PCR實驗標準操作規范

PCR實驗，全稱聚合酶鏈式反應實驗，是一種在體外快速擴增特定DNA片段的分子生物學技術。該技術通過模擬DNA天然復制過程，利用引物、DNA聚合酶和脫氧核苷酸（dNTP）實現目標序列的指數級擴增。其核心原理基于DNA雙鏈的變性、引物的退火結合以及DNA聚合酶的延伸合成三個步驟的循環重復。

1、前期準備：

l 模板DNA提取與純化：從細胞、血液或組織中提取DNA/RNA，去除蛋白質、多糖等雜質。DNA建議用TE緩沖液保存于-20℃，RNA需置于-80℃。

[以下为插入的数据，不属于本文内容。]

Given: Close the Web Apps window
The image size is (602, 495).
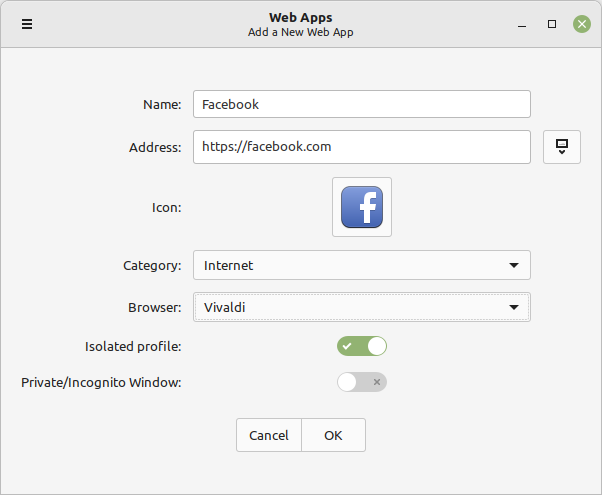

l 引物設計：根據目標序列設計特異性引物，確保退火溫度匹配。

2、反應體系配置：

l 包含模板DNA、引物、Mg2?、DNA聚合酶及緩沖液。

l 熱啟動PCR需額外添加修飾物（如抗體）抑制酶活性。

3、循環程序：

l 初始變性（94-98℃，5分鐘）→ 循環變性（93-98℃，30秒）→ 退火（50-65℃，30秒）→ 延伸（72℃，1分鐘）→ 重復25-35次 → 最終延伸（72℃，5分鐘）。

4、產物分析：

l 普通PCR：瓊脂糖凝膠電泳檢測條帶大小。

l qPCR：通過熒光信號積累曲線定量分析。

l 膠回收：若存在非特異擴增，需跑膠后回收目的片段純化。

PCR成功率取決于細節控制。PCR技術作為分子生物學基石，持續推動生命科學邊界拓展。其核心價值在于將不可見的DNA片段轉化為可量化、可分析的宏觀產物，為人類理解生命本質和應對健康挑戰提供關鍵工具。